> Do this
Quote the rows verbatim, beginning with the line containing "Where should I click to: Select" and ending with the line containing "click(338, 430)", both lines included.

> The data
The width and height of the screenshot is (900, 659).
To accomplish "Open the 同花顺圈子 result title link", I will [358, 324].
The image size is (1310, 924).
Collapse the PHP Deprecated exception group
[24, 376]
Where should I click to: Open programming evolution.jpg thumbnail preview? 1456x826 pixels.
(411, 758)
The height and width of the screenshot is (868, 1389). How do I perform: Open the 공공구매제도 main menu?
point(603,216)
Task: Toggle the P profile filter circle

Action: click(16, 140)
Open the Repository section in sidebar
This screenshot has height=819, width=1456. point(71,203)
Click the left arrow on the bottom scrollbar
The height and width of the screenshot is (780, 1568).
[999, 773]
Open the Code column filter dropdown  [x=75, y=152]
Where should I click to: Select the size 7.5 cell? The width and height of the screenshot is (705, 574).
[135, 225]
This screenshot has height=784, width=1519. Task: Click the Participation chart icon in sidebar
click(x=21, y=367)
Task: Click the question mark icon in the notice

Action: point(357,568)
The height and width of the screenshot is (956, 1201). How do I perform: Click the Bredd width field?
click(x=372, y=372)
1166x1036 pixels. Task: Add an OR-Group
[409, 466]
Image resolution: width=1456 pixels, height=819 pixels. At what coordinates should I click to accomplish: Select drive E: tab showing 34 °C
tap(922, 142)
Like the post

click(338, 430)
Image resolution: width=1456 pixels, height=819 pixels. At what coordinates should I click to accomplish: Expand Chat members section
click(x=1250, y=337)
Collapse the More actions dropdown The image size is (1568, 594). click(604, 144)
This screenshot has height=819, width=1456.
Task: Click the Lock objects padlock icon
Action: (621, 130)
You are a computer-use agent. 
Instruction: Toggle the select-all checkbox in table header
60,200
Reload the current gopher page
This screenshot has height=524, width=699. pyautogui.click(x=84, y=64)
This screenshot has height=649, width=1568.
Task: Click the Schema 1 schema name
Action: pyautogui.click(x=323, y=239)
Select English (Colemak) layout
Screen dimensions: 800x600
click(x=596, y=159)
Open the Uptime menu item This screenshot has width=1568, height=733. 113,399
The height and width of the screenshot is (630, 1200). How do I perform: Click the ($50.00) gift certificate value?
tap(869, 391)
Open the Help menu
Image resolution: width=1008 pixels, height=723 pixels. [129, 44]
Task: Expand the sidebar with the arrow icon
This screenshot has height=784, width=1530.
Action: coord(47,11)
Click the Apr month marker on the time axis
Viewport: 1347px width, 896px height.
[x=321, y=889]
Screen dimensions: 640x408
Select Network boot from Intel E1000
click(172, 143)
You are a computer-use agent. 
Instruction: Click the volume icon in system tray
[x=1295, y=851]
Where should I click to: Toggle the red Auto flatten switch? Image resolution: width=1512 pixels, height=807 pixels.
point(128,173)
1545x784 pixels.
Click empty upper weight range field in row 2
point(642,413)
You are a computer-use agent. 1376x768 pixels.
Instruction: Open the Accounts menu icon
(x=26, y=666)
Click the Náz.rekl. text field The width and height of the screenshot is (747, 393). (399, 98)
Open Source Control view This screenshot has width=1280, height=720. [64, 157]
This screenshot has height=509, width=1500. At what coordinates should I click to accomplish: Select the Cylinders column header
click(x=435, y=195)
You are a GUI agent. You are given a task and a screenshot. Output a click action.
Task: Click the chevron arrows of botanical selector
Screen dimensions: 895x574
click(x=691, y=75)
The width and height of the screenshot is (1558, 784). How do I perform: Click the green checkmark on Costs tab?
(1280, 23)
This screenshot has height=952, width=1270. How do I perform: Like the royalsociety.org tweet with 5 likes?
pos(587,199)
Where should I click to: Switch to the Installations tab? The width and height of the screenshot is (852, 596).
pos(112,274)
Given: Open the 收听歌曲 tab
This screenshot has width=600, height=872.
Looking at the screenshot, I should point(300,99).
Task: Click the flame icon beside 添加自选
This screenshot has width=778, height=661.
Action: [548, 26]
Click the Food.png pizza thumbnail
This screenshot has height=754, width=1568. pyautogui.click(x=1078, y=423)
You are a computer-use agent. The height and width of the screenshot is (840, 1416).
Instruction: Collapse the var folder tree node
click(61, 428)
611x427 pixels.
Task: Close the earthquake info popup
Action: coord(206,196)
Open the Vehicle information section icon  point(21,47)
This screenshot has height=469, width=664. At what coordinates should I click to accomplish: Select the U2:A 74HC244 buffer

> Completed exercise
Where should I click to: Select the size 7.5 cell? The width and height of the screenshot is (705, 574).
[135, 225]
This screenshot has height=784, width=1519. Task: Click the Participation chart icon in sidebar
click(x=21, y=367)
Task: Click the question mark icon in the notice

Action: point(357,568)
The height and width of the screenshot is (956, 1201). How do I perform: Click the Bredd width field?
click(x=372, y=372)
1166x1036 pixels. Task: Add an OR-Group
[409, 466]
Image resolution: width=1456 pixels, height=819 pixels. At what coordinates should I click to accomplish: Select drive E: tab showing 34 °C
tap(922, 142)
Like the post

click(338, 430)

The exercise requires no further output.